__What you need to do__
Copy out all of the data below word for word, but leave the pictures out.

+===+

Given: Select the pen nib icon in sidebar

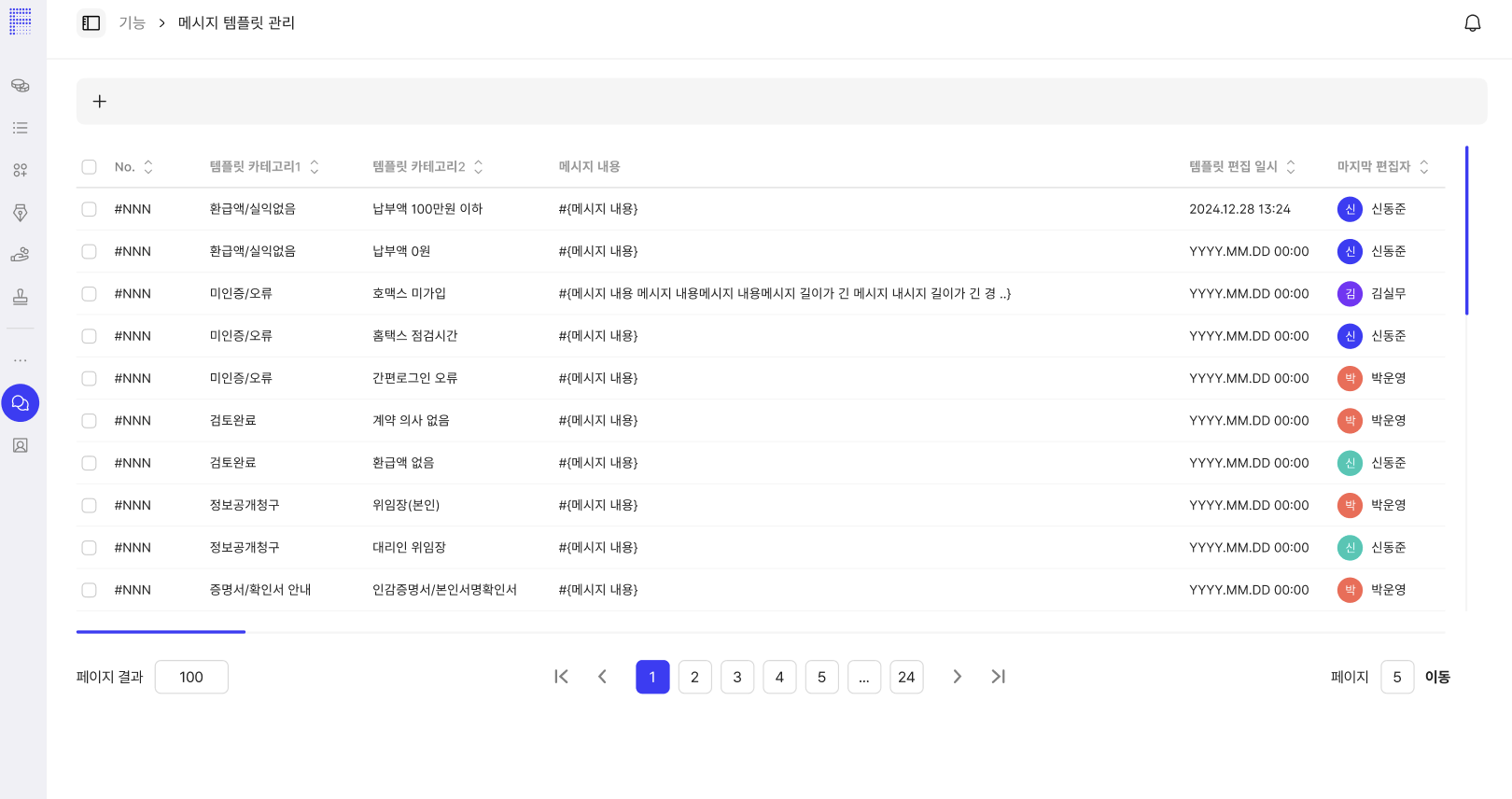Looking at the screenshot, I should (21, 213).
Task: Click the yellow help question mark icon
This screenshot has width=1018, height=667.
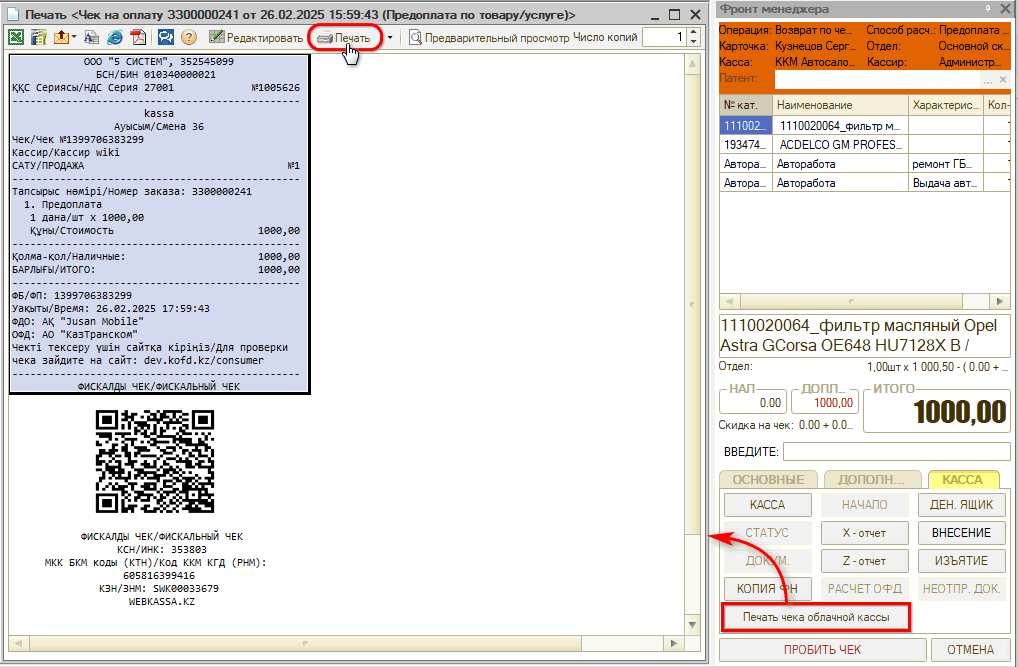Action: point(188,38)
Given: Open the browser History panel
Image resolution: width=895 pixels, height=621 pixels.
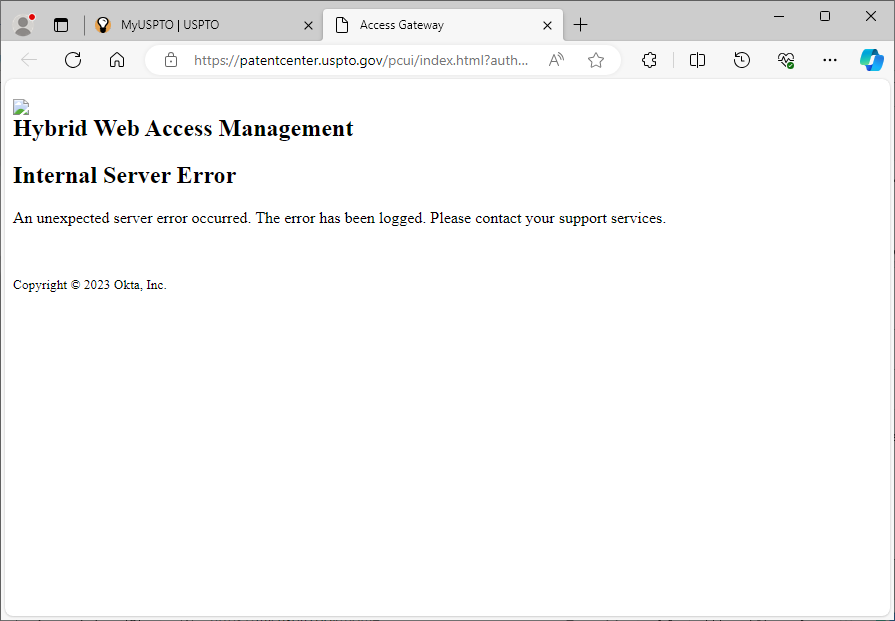Looking at the screenshot, I should (x=742, y=60).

+===+

__Task result__
Given: Select the pen nib icon in sidebar

Looking at the screenshot, I should (21, 213).
Task: Click the yellow help question mark icon
This screenshot has width=1018, height=667.
Action: point(188,38)
Given: Open the browser History panel
Image resolution: width=895 pixels, height=621 pixels.
Looking at the screenshot, I should (x=742, y=60).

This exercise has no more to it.